Association between niacinamide use group and primary and secondary end points in the entire cohort and among KDIGO subgroups

End Point Non-B3 (n=111) B3 (n=90) P
RRT or death, n (%) 62 (56) 38 (42)
 Unadjusted HR (95% CI) Ref 0.62 (0.42 to 0.94) 0.02
 Adjusted HR (95% CI)a Ref 0.64 (0.40 to 1.00) 0.05
 Adjusted HR (95% CI)
  In patients with KDIGO stage-1 AKI b Ref 0.88 (0.51 to 1.53) 0.66
  In patients with KDIGO stage-2/3 AKI c Ref 0.29 (0.13 to 0.65) 0.003
  KDIGO interaction 0.03
Death alone, n (%) 49 (44.1) 22 (24.4)
 Unadjusted HR (95% CI) Ref 0.45 (0.27 to 0.74) 0.002
 Adjusted HR (95% CI)a Ref 0.59 (0.33 to 1.05) 0.07
 Adjusted HR (95% CI)
  In patients with KDIGO stage-1 AKI b Ref 1.06 (0.53 to 2.11) 0.87
  In patients with KDIGO stage-2/3 AKI c Ref 0.17 (0.05 to 0.52) 0.002
  KDIGO interaction 0.008
RRT alone, n (%) 23 (21) 23 (26)
 Unadjusted HR (95% CI) Ref 1.11 (0.62 to 1.99) 0.72
 Adjusted HR (95% CI)a Ref 1.02 (0.52 to 2.02) 0.95
 Adjusted HR (95% CI) Ref
  In patients with KDIGO stage-1 AKI b Ref 1.09 (0.46 to 2.78) 0.84
  In patients with KDIGO stage-2/3 AKI c Ref 0.73 (0.25 to 2.16) 0.57
  KDIGO interaction 0.56

Non-B3, individuals not receiving niacinamide; B3, individuals receiving niacinamide; HR, hazard ratio; KDIGO, Kidney Disease Improving Global Outcomes.

a

Model adjusted for age; sex; history of diabetes, hypertension, malignancy, and heart failure with reduced ejection fraction; hemoglobin, leukocyte count, platelet count, serum creatinine, potassium, and bicarbonate on the day of eligibility; preadmission use of hepatic hydroxymethyl glutaryl–CoA reductase inhibitors, angiotensin-converting enzyme inhibitors, and angiotensin receptor blockers; and requirement of the intensive care unit on day of eligibility. N=109 in the non-B3 group; N=90 in the B3 group.

b

Model adjusted for the same variables as above. N=83 in the non-B3 group; N=68 in the B3 group.

c

Model adjusted for the same variables as above. N=26 in the non-B3 group; N=21 in the B3 group.

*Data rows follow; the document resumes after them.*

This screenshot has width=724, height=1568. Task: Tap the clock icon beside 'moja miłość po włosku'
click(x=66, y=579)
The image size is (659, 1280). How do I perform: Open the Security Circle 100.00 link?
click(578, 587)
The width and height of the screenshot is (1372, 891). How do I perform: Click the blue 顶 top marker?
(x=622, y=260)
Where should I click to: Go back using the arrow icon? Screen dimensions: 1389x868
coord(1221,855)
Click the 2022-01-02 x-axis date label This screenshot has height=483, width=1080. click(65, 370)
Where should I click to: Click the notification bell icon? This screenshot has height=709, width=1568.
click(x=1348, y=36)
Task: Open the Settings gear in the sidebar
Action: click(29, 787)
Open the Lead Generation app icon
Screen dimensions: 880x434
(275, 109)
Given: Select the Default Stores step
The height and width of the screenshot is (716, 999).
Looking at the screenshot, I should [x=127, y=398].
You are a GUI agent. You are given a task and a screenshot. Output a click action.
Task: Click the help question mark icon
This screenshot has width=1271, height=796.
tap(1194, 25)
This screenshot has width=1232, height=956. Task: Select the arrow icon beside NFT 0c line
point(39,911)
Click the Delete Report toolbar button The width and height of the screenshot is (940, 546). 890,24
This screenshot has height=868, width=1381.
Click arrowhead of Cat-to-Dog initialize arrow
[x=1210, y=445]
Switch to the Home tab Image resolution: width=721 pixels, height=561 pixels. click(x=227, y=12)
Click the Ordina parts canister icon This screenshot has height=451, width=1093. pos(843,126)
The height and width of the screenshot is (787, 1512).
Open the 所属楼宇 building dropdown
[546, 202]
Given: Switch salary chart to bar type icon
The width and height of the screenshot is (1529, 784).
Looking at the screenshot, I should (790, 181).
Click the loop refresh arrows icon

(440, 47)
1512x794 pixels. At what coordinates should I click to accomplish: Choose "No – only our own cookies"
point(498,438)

The adjusted association between risk of RRT or death and niacinamide implementation was significantly modified by KDIGO stage at the time of eligibility (P interaction=0.03). Among patients with KDIGO stage-1 AKI, we observed no reduced hazard for death or RRT. In contrast, niacinamide was associated with lower risk of the primary outcome among patients with more severe AKI (Table 2).

Secondary End Points

When components of the composite end point were analyzed separately, the association with death was similar to that for the combined end point. As with the primary outcome, the association of niacinamide with mortality was significantly modified by KDIGO stage (P interaction=0.008), with no significant association among patients with KDIGO stage-1 AKI, but approximately 80% lower hazard among patients with KDIGO stage-2/3 AKI in the B3 group compared with the non-B3 group. The corresponding estimates for RRT alone were all nonsignificant.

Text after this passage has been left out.